PROVIDED TEXT:
The Artima Developer Community
Sponsored Link

Chapter 3 of Inside the Java Virtual Machine
Security
by Bill Venners

<<  Page 4 of 17  >>

Advertisement

Pass Three: Bytecode Verification

Once the class file verifier has successfully completed the pass two checks, it turns its attention to the bytecodes. During this pass, which is commonly called the "bytecode verifier," the Java virtual machine performs a data-flow analysis on the streams of bytecodes that represent the methods of the class. To understand the bytecode verifier, you need to understand a bit about bytecodes and frames.

The bytecode streams that represent Java methods are a series of one-byte instructions, called opcodes, each of which may be followed by one or more operands. The operands supply extra data needed by the Java virtual machine to execute the opcode instruction. The activity of executing bytecodes, one opcode after another, constitutes a thread of execution inside the Java virtual machine. Each thread is awarded its own Java Stack, which is made up of discrete frames. Each method invocation gets its own frame, a section of memory where it stores, among other things, local variables and intermediate results of computation. The part of the frame in which a method stores intermediate results is called the method's operand stack. An opcode and its (optional) operands may refer to the data stored on the operand stack or in the local variables of the method's frame. Thus, the virtual machine may use data on the operand stack, in the local variables, or both, in addition to any data stored as operands following an opcode when it executes the opcode.

The bytecode verifier does a great deal of checking. It checks to make sure that no matter what path of execution is taken to get to a certain opcode in the bytecode stream, the operand stack always contains the same number and types of items. It checks to make sure no local variable is accessed before it is known to contain a proper value. It checks that fields of the class are always assigned values of the proper type, and that methods of the class are always invoked with the correct number and types of arguments. The bytecode verifier also checks to make sure that each opcode is valid, that each opcode has valid operands, and that for each opcode, values of the proper type are in the local variables and on the operand stack. These are just a few of the many checks performed by the bytecode verifier, which is able, through all its checking, to verify that a stream of bytecodes is safe for the Java virtual machine to execute.

GIVEN MATERIAL:
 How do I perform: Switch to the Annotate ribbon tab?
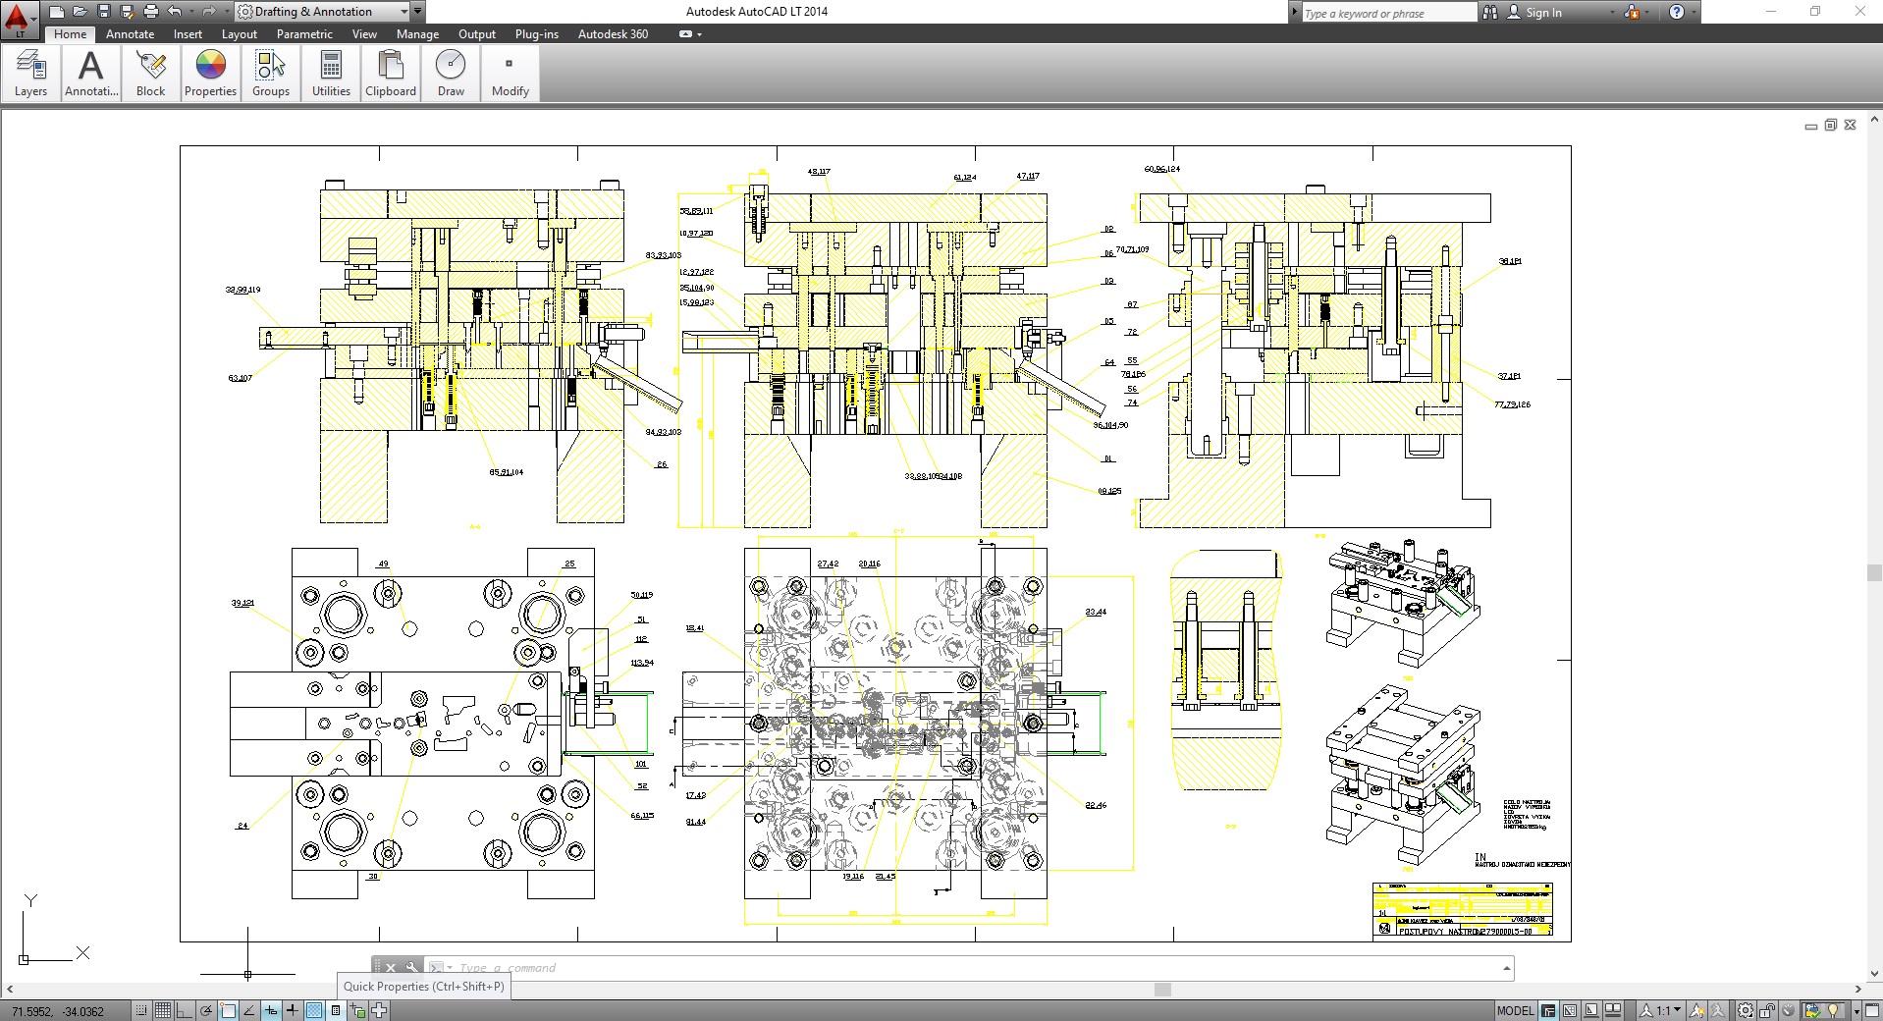[130, 34]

REQUIRED TASK 1:
Do these statements agree with the bytecode verification page? Answer yes or no for each and quote the words that decide it. (a) Each method invocation gets its own frame. (b) Opcodes are two-byte instructions. (c) The bytecode verifier checks that no local variable is accessed before it is known to contain a proper value.
REQUIRED TASK 2:
Quote the bytecode verification page, starting at "Pass Three: Bytecode" and ending at "bytecodes and frames.".
REQUIRED TASK 3:
According to the bytecode verification page, what is the part of the frame where a method stores intermediate results called?
The data above comes from a separate source.

FULL RESPONSE 1:
(a) Yes: "Each method invocation gets its own frame"
(b) No: "a series of one-byte instructions, called opcodes"
(c) Yes: "It checks to make sure no local variable is accessed before it is known to contain a proper value."

FULL RESPONSE 2:
Pass Three: Bytecode Verification

Once the class file verifier has successfully completed the pass two checks, it turns its attention to the bytecodes. During this pass, which is commonly called the "bytecode verifier," the Java virtual machine performs a data-flow analysis on the streams of bytecodes that represent the methods of the class. To understand the bytecode verifier, you need to understand a bit about bytecodes and frames.

FULL RESPONSE 3:
It is called the method's operand stack.